Take the lines from the line containing "Where should I" through the end of the entries and output them exactly, with no pictures and nothing more.

[Provided data]:

==================================================

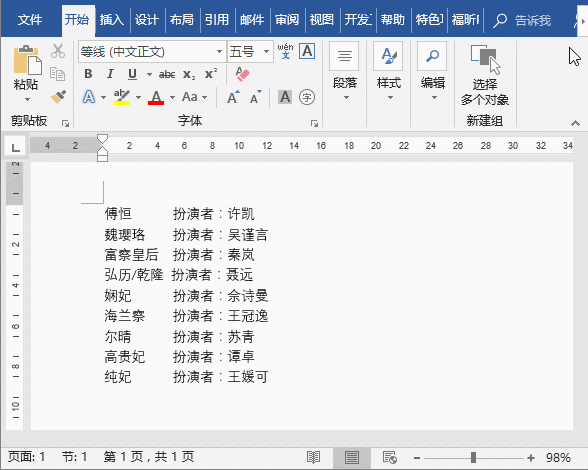The width and height of the screenshot is (588, 470).
Task: Click the Cut scissors icon
Action: click(58, 51)
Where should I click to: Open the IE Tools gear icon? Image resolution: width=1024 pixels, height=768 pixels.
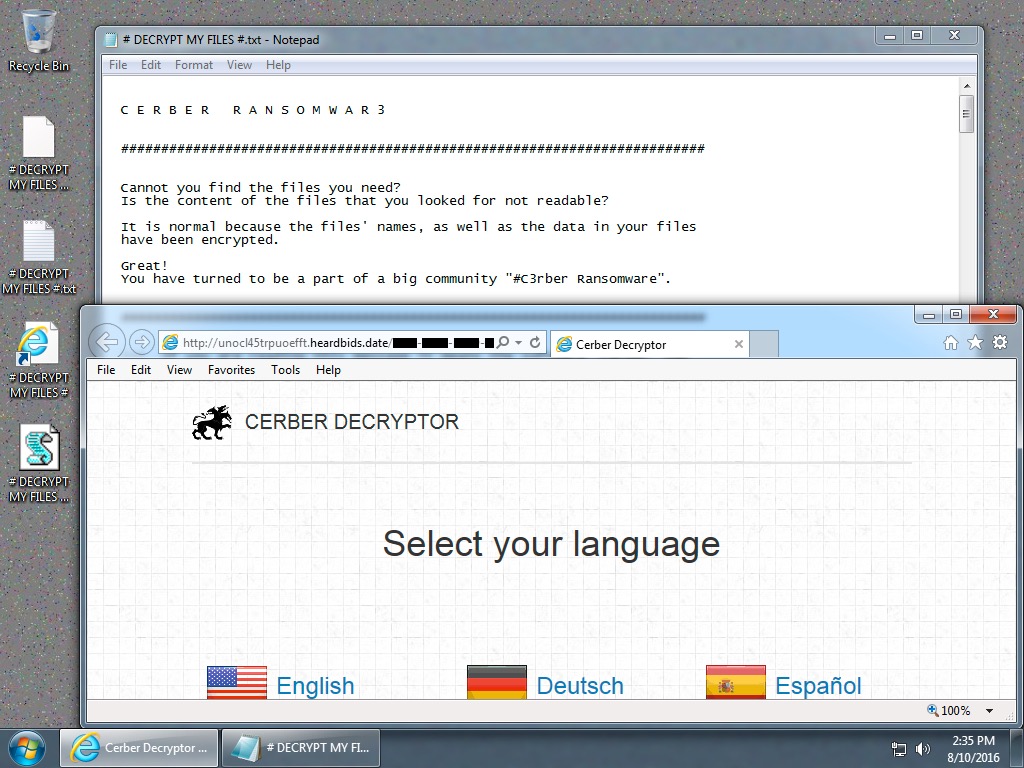click(999, 343)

==================================================

[Reply to the exercise]:
Where should I click to: Open the IE Tools gear icon? Image resolution: width=1024 pixels, height=768 pixels.
click(999, 343)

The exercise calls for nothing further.